■ About this task
Once the line holding "This screenshot has width=1153, height=648." is found in the listing below, write it out and each later line exactly, up to and including the one holding "Click share icon".

■ Given data
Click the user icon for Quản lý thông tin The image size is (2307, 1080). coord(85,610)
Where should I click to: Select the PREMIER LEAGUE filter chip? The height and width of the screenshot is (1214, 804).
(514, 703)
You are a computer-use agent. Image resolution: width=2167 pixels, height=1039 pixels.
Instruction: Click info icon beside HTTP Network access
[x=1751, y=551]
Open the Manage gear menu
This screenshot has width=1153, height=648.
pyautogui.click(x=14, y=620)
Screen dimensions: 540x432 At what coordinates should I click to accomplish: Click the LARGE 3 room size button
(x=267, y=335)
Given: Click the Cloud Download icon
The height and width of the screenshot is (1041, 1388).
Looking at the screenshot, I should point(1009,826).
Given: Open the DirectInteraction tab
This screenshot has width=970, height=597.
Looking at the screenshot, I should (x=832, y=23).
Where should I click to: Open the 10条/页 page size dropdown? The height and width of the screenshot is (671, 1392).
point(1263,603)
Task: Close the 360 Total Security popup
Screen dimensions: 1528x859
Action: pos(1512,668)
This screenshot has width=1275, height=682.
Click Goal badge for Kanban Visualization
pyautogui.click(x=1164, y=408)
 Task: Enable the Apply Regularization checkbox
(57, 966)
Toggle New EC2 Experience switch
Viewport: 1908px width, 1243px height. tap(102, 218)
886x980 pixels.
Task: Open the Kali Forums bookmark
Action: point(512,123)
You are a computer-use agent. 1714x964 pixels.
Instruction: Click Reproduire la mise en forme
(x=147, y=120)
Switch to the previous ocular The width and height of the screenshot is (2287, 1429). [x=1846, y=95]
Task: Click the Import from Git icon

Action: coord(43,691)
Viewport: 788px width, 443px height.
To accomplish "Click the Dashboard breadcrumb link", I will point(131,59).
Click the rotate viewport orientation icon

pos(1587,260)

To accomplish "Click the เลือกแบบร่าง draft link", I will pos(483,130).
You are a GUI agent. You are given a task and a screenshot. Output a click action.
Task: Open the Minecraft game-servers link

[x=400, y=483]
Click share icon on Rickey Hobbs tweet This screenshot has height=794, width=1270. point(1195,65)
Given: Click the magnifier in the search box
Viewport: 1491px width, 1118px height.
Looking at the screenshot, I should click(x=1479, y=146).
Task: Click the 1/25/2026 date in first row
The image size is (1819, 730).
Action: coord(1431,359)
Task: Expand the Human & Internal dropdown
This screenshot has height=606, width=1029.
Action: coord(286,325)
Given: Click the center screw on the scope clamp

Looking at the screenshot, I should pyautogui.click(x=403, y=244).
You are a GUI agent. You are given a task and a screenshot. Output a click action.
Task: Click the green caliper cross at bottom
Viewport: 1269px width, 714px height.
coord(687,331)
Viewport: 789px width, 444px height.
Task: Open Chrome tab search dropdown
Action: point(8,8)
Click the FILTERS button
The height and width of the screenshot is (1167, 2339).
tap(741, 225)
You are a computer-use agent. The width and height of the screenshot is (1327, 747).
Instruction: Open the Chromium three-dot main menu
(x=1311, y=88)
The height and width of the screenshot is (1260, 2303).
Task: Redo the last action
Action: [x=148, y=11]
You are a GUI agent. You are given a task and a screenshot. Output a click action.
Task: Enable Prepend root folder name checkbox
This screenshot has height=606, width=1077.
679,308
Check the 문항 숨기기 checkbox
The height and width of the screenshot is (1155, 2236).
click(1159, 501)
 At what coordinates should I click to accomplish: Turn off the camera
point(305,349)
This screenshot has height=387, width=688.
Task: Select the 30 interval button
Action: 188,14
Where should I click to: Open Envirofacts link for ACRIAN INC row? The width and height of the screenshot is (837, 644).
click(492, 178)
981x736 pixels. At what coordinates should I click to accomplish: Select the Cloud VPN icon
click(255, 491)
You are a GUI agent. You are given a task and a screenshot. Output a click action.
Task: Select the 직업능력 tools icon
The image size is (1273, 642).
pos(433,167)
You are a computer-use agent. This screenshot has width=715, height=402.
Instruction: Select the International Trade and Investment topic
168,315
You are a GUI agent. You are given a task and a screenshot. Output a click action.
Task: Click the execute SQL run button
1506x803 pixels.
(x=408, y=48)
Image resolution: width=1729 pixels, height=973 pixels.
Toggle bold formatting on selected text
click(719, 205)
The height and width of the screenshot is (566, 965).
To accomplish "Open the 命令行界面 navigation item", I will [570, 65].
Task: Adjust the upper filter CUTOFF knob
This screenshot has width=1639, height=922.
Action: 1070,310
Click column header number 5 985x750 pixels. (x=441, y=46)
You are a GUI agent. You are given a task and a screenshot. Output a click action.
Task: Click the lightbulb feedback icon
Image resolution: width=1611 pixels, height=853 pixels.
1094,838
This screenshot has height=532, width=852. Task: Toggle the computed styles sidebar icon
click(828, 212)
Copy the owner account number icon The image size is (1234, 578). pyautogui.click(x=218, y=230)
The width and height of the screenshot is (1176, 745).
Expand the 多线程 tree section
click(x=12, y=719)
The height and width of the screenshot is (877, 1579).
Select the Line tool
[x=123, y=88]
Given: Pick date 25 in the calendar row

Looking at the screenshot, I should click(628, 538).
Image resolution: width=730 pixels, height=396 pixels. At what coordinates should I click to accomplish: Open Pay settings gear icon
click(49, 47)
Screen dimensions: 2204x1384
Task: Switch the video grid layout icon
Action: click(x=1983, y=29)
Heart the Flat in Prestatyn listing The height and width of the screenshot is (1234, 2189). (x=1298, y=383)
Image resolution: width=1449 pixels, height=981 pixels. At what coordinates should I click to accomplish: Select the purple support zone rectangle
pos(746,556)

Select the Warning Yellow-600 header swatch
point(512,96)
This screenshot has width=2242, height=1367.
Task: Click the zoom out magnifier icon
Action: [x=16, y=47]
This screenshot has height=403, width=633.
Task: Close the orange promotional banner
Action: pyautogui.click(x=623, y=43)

■ Solution to this task
This screenshot has width=1153, height=648.
pyautogui.click(x=14, y=620)
Screen dimensions: 540x432 At what coordinates should I click to accomplish: Click the LARGE 3 room size button
(x=267, y=335)
Given: Click the Cloud Download icon
The height and width of the screenshot is (1041, 1388).
Looking at the screenshot, I should point(1009,826).
Given: Open the DirectInteraction tab
This screenshot has width=970, height=597.
Looking at the screenshot, I should (x=832, y=23).
Where should I click to: Open the 10条/页 page size dropdown? The height and width of the screenshot is (671, 1392).
point(1263,603)
Task: Close the 360 Total Security popup
Screen dimensions: 1528x859
Action: pos(1512,668)
This screenshot has width=1275, height=682.
Click Goal badge for Kanban Visualization
pyautogui.click(x=1164, y=408)
 Task: Enable the Apply Regularization checkbox
(57, 966)
Toggle New EC2 Experience switch
Viewport: 1908px width, 1243px height. tap(102, 218)
886x980 pixels.
Task: Open the Kali Forums bookmark
Action: point(512,123)
You are a computer-use agent. 1714x964 pixels.
Instruction: Click Reproduire la mise en forme
(x=147, y=120)
Switch to the previous ocular The width and height of the screenshot is (2287, 1429). [x=1846, y=95]
Task: Click the Import from Git icon

Action: coord(43,691)
Viewport: 788px width, 443px height.
To accomplish "Click the Dashboard breadcrumb link", I will point(131,59).
Click the rotate viewport orientation icon

pos(1587,260)

To accomplish "Click the เลือกแบบร่าง draft link", I will pos(483,130).
You are a GUI agent. You are given a task and a screenshot. Output a click action.
Task: Open the Minecraft game-servers link

[x=400, y=483]
Click share icon on Rickey Hobbs tweet This screenshot has height=794, width=1270. point(1195,65)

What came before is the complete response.